_Input material_:
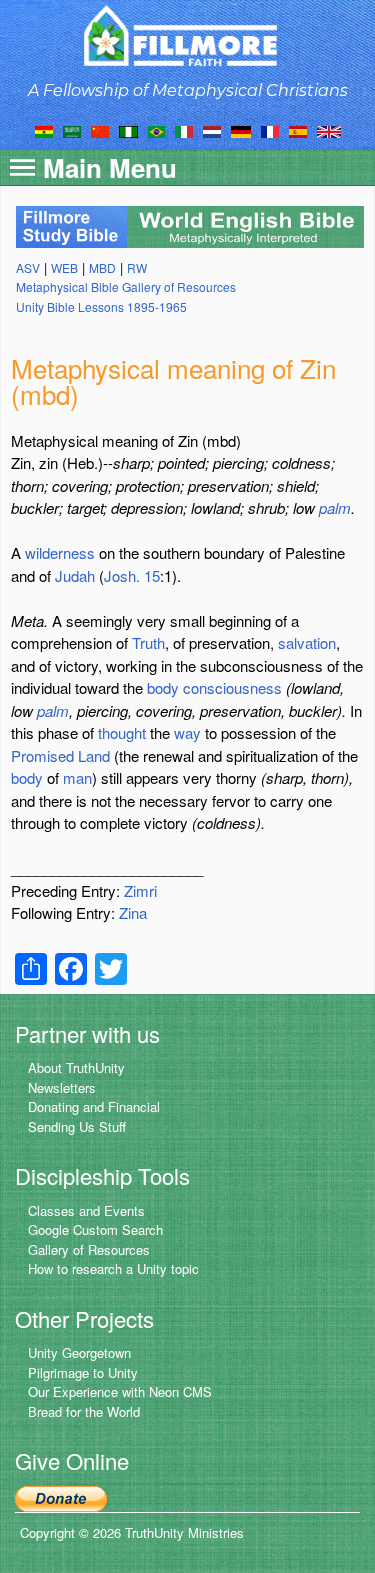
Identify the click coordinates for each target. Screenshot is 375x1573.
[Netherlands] (212, 130)
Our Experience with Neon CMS (120, 1391)
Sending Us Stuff (77, 1126)
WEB (64, 267)
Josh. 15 (132, 575)
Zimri (140, 890)
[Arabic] (72, 130)
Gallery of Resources (89, 1249)
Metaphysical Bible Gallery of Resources (126, 286)
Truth (148, 642)
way (187, 732)
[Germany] (241, 130)
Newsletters (62, 1087)
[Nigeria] (128, 130)
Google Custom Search (95, 1229)
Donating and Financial (94, 1106)
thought (122, 732)
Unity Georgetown (79, 1352)
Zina (133, 912)
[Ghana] (44, 130)
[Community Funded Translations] (329, 130)
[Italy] (184, 130)
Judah (75, 575)
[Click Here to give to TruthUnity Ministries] (61, 1497)
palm (335, 507)
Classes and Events (86, 1210)
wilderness (60, 552)
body (163, 687)
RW (137, 267)
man (77, 777)
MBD (102, 267)
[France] (270, 130)
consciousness (232, 687)
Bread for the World (84, 1411)
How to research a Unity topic (113, 1268)
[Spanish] (298, 130)
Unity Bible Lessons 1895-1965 (101, 306)
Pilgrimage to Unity (83, 1372)
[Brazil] (156, 130)
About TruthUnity (76, 1067)
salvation (307, 642)
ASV (28, 267)
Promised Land (60, 755)
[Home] (187, 35)
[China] (100, 130)
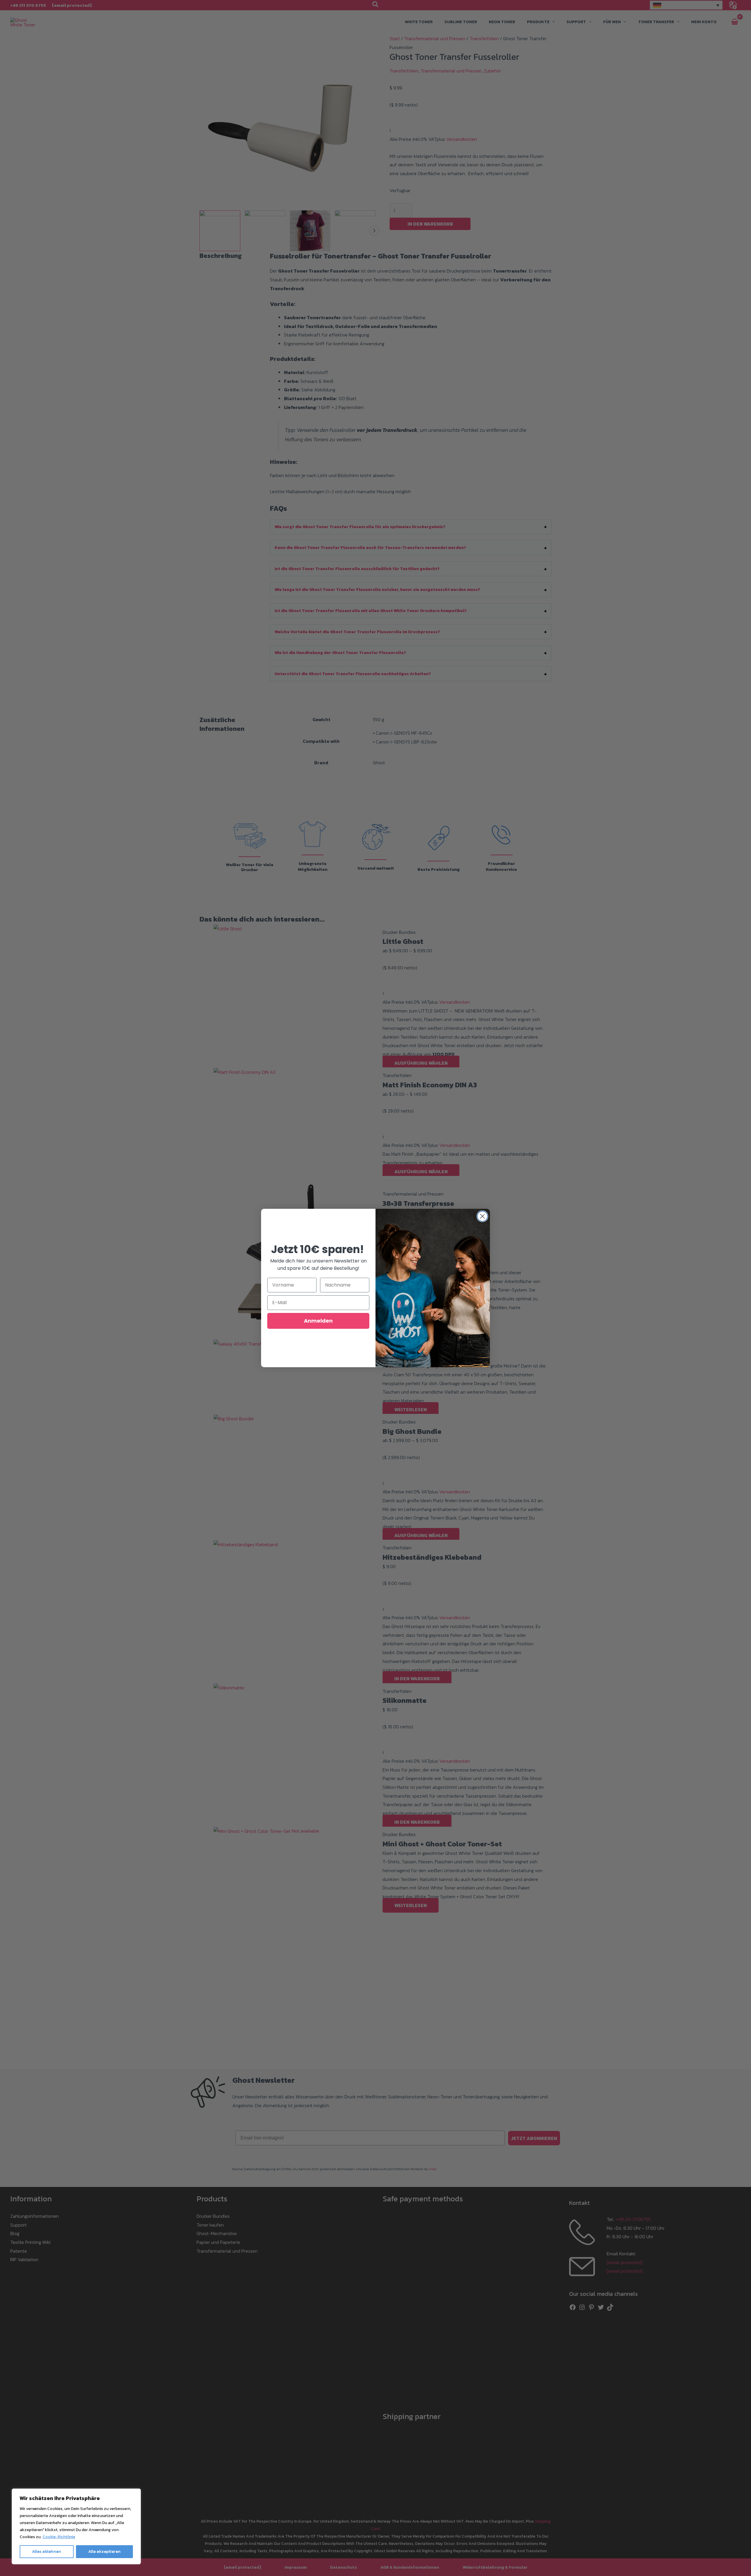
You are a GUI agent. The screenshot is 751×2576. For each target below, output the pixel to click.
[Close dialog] (482, 1216)
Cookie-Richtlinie (59, 2537)
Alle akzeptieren (104, 2551)
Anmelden (318, 1320)
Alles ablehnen (46, 2551)
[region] (76, 2526)
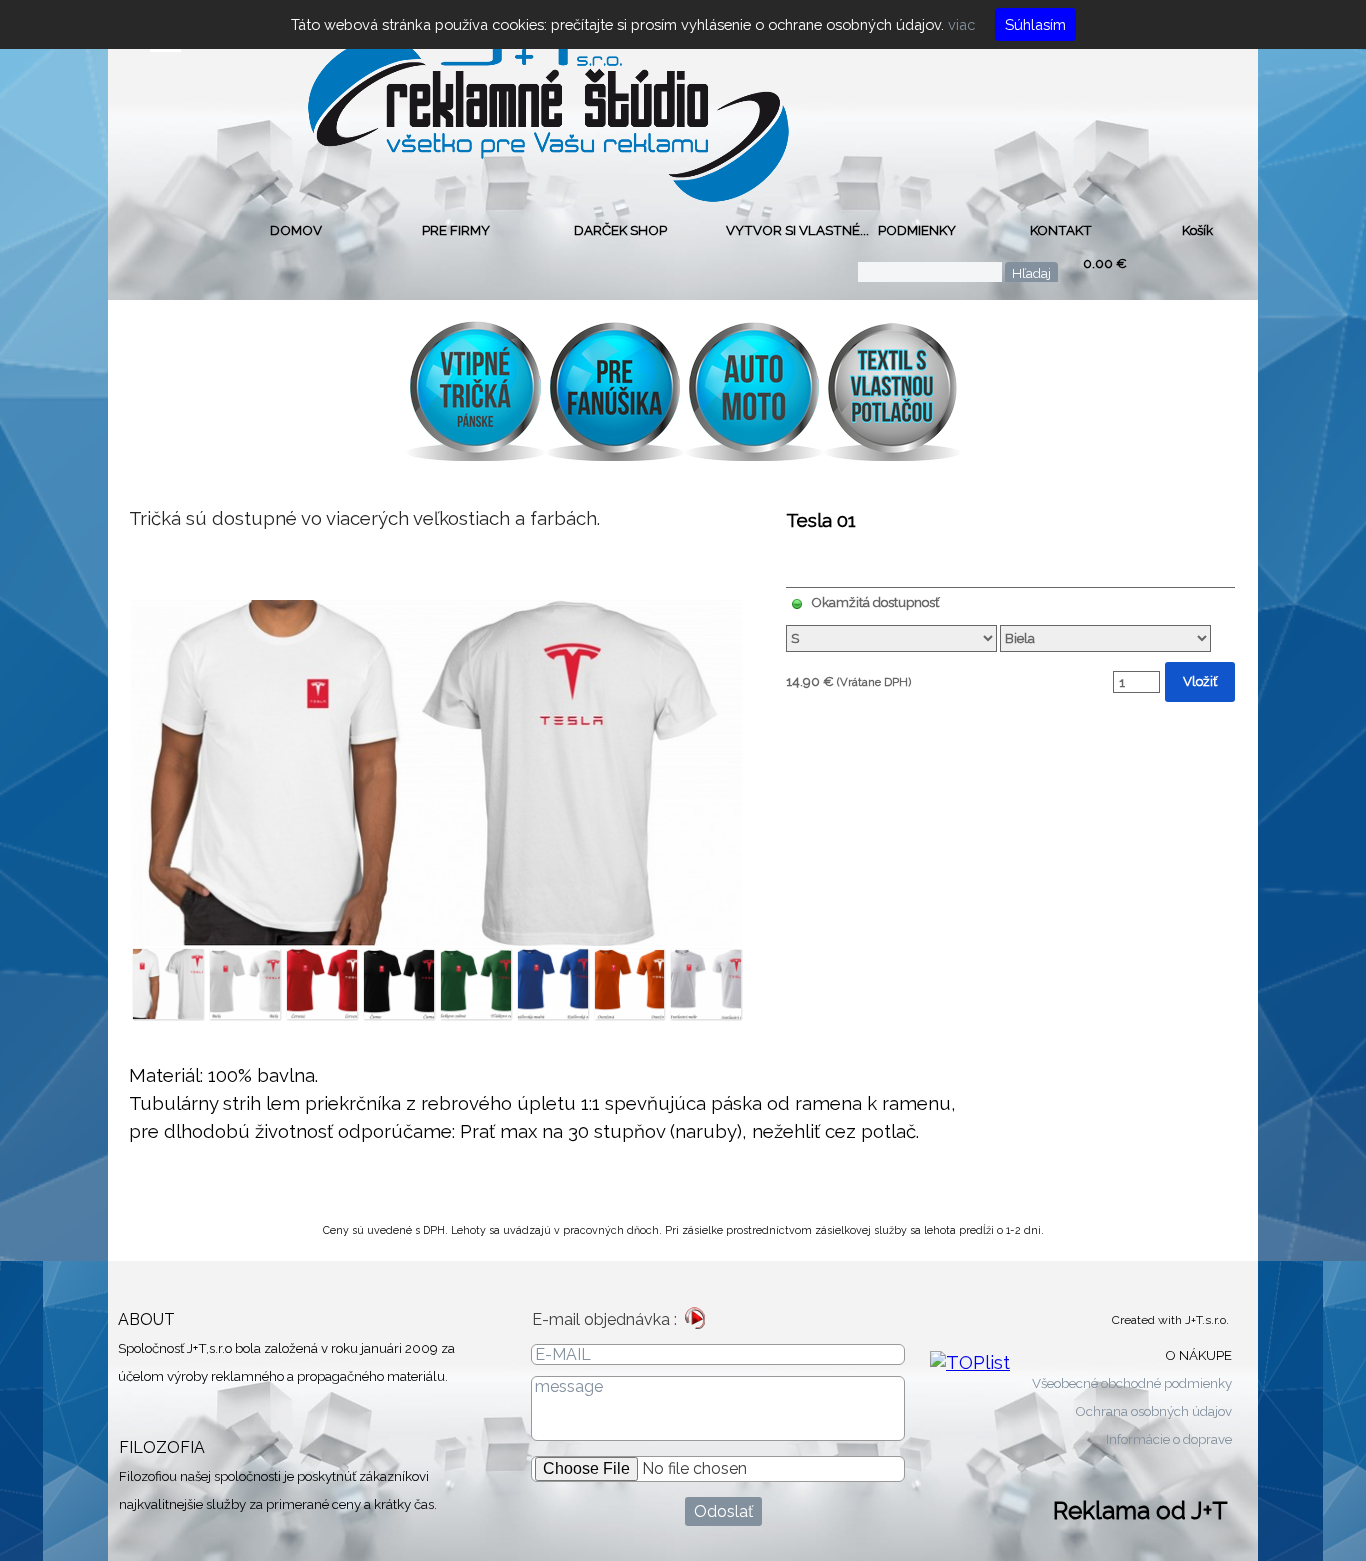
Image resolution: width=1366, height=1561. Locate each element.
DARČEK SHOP (620, 230)
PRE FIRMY (456, 230)
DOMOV (296, 230)
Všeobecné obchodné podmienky (1132, 1383)
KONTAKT (1061, 230)
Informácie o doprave (1169, 1439)
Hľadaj (1031, 273)
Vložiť (1200, 681)
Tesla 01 (821, 520)
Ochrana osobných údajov (1153, 1411)
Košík (1197, 230)
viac (959, 24)
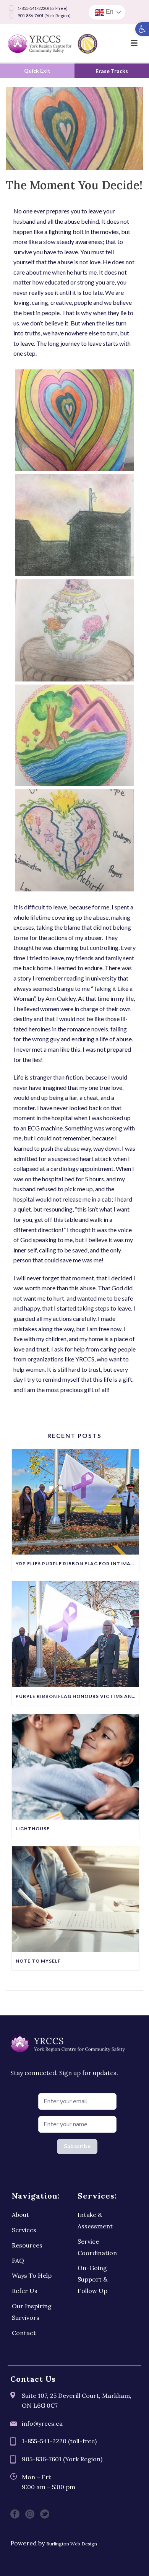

_What is being asked_: The material above should be printed again exactly, with each picture left out.

_Solution for this exercise_:
Identify the click coordinates for each target. Screenshot is 375x1573.
[Netherlands] (212, 130)
Our Experience with Neon CMS (120, 1391)
Sending Us Stuff (77, 1126)
WEB (64, 267)
Josh. 15 (132, 575)
Zimri (140, 890)
[Arabic] (72, 130)
Gallery of Resources (89, 1249)
Metaphysical Bible Gallery of Resources (126, 286)
Truth (148, 642)
way (187, 732)
[Germany] (241, 130)
Newsletters (62, 1087)
[Nigeria] (128, 130)
Google Custom Search (95, 1229)
Donating and Financial (94, 1106)
thought (122, 732)
Unity Georgetown (79, 1352)
Zina (133, 912)
[Ghana] (44, 130)
[Community Funded Translations] (329, 130)
[Italy] (184, 130)
Judah (75, 575)
[Click Here to give to TruthUnity Ministries] (61, 1497)
palm (335, 507)
Classes and Events (86, 1210)
wilderness (60, 552)
body (163, 687)
RW (137, 267)
man (77, 777)
MBD (102, 267)
[France] (270, 130)
consciousness (232, 687)
Bread for the World (84, 1411)
How to research a Unity topic (113, 1268)
[Spanish] (298, 130)
Unity Bible Lessons 1895-1965 (101, 306)
Pilgrimage to Unity (83, 1372)
[Brazil] (156, 130)
About TruthUnity (76, 1067)
salvation (307, 642)
ASV (28, 267)
Promised Land (60, 755)
[Home] (187, 35)
[China] (100, 130)
You are a GUI agent. The screenshot is 751×2576. For each target below, output the pixel to click.
[Close dialog] (482, 1216)
Cookie-Richtlinie (59, 2537)
Alle akzeptieren (104, 2551)
Anmelden (318, 1320)
Alles ablehnen (46, 2551)
[region] (76, 2526)
Image resolution: width=1366, height=1561. Locate each element.
DARČEK SHOP (620, 230)
PRE FIRMY (456, 230)
DOMOV (296, 230)
Všeobecné obchodné podmienky (1132, 1383)
KONTAKT (1061, 230)
Informácie o doprave (1169, 1439)
Hľadaj (1031, 273)
Vložiť (1200, 681)
Tesla 01 (821, 520)
Ochrana osobných údajov (1153, 1411)
Košík (1197, 230)
viac (959, 24)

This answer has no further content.